LIST OF TASKS:
**A.** Copy the post on oil company profits word for word, starting at "Well, being an" and ending at "oil Is Bad.".
**B.** In the post on oil company profits, about how much tax revenue did the government collect on gasoline from 1977 to 2004?

--- start TEXT EXCERPT ---

But, but, but … they’re greedy!

Whole bunch of folks who ought to know better (ie. politicans) are whinging and moaning about oil companies these days.

Seems that a whole bunch of our elected Congresscritters think that oil companies making a profit is somehow eeee-vil, and by Vishnu they oughta pay higher taxes!

You know, the whole wealth redistribution thing.

Well, being an oilfield brat meownself, seems I remember a study going around a couple of years back about who actually makes a killing in the old oil-field profit business — and Google is Our Friend.

Between 1977 and 2004 — adjusting for inflation — American Oil made a profit of somewhere in the neighborhood of 643 billion dollars.

Over the same period of time (1977 – 2004) — and adjusting for inflation — tax revenues on the same product was somewhere in the neighborhood of 1.34 trillion dollars.

Allow me to repeat the salient points:

Oil company profits — 643 billion

Tax revenue collected by the Government on gasoline — 1.34 trillion.


So, let me get this straight … oil companies making 643 billion on oil Is Bad.

--- end TEXT EXCERPT ---
--- start INFORMATION PROVIDED ---

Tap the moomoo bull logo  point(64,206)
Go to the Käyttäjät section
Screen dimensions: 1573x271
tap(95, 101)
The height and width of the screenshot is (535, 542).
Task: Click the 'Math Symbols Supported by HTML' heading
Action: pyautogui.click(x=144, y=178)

--- end INFORMATION PROVIDED ---

SOLVED TASKS:
**A.**
Well, being an oilfield brat meownself, seems I remember a study going around a couple of years back about who actually makes a killing in the old oil-field profit business — and Google is Our Friend.

Between 1977 and 2004 — adjusting for inflation — American Oil made a profit of somewhere in the neighborhood of 643 billion dollars.

Over the same period of time (1977 – 2004) — and adjusting for inflation — tax revenues on the same product was somewhere in the neighborhood of 1.34 trillion dollars.

Allow me to repeat the salient points:

Oil company profits — 643 billion

Tax revenue collected by the Government on gasoline — 1.34 trillion.


So, let me get this straight … oil companies making 643 billion on oil Is Bad.

**B.** About 1.34 trillion dollars